Have you ever wondered if God has a purpose for your life?
Most of us have, and the answer to that question is a huge YES. Most of us believe this, but have you ever looked at yourself, added up your good points, subtracted out your not-so-pretty traits, and then started in on all the reasons why God shouldn’t bother with you?
We can be tempted to see our faults and mistakes as things that will always hold us back, tethering our feet to the past and tainting our future.
Even when we know better, we can still fall into the trap of feeling that somewhere along the way, we messed up and missed out on God’s will for our lives. Thinking like this falls short of the reality of God’s grace, the wonder of His forgiving love.

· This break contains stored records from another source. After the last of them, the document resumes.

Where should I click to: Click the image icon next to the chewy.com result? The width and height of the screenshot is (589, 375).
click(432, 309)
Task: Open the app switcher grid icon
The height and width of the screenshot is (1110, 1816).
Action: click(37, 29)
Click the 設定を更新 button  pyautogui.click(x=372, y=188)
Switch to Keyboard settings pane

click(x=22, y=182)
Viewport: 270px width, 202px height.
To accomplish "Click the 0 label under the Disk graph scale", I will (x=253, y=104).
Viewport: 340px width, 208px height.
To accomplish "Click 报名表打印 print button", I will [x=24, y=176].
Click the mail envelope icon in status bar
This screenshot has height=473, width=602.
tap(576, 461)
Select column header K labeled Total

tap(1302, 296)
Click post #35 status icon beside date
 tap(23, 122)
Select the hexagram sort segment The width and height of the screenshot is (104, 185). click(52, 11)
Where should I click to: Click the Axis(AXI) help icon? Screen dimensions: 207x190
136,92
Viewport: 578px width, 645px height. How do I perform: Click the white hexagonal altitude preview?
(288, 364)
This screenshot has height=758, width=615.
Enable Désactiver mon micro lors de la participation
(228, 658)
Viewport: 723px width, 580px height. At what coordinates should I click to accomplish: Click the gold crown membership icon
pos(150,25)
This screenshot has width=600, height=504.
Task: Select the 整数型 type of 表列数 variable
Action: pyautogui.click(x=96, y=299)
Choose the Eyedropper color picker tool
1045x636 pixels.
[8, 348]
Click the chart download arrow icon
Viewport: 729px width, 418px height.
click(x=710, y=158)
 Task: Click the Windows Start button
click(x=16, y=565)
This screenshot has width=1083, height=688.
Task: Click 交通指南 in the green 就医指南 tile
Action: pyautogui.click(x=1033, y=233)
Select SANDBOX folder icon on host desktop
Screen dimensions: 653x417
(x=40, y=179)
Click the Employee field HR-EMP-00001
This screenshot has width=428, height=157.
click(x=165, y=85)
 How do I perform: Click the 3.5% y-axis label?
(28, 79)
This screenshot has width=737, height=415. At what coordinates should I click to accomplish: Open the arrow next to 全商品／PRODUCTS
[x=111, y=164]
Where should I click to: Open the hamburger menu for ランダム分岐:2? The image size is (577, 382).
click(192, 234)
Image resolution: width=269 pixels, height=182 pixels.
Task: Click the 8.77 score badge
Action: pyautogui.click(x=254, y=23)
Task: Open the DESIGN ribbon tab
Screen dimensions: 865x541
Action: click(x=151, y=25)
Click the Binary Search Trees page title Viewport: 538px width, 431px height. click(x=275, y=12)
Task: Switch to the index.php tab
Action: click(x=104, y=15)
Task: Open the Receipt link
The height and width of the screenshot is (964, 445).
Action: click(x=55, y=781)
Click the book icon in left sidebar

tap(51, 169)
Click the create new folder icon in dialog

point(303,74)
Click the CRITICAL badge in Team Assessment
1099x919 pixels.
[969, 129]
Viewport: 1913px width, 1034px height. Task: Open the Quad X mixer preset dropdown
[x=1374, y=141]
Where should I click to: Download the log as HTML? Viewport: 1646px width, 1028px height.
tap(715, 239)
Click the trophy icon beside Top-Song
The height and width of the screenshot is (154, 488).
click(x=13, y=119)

Remember the Apostle Paul?
Days long before he preached the gospel, helped build the early church, and wrote significant portions of the New Testament, he persecuted the church. You can read Paul’s story here. In fact, at the beginning of Galatians, he wrote these words,
” For you have heard of my former manner of life in Judaism, how Iused to persecute the church of God beyond measure and tried to destroy it…”
–Galatians 1:13 NASB
In this passage Paul is neither bragging or condemning his past actions. He is not stuck in the past. He simply relates what he did for the purpose of showing God’s amazing grace.
When you have it all wrong…
Today’s world is filled with people who believe that it doesn’t matter what you believe… as long as you believe it sincerely. Paul is a vivid example of one who passionately and zealously believed, yet what he believed was wrong. Dead wrong. Trying to stamp out the “threat” of the blasphemous Christ followers, Paul literally hunted them down. At the beginning of this letter to the Galatians, Paul refers to God’s grace in light of his former way of life.
Paul was dangerously off the mark, working against the grain of the very purpose of the God he gave everything to serve.
Not what you would expect: Grace in action.
Instead of punishing or destroying Paul for his misguided reign of terror, God acted miraculously to show him the truth, turning him from darkness to light. God set him straight, not for the purpose of punishment, which is what we would expect that Paul deserved.
God did not condemn Paul in light of what he had done; God worked with him in light of what he could do. Did you catch that?
God dramatically moved Paul in the right direction, showing him truth, and placing a calling on his life. He took the education and passion Paul already had, and channeled it in the right direction, for the right purpose. God’s plan for Paul’s life-purpose was not ruined by Paul’s sin, his incorrect beliefs, or by the harm he caused. Grace in this situation is almost unimaginable—it shocks us, cutting across the line of what is deserved.
Paul’s story is a one-of-a-kind, but somehow God had a purpose for Paul’s life that extended beyond the mistakes he made. Do we believe God will do the same for us?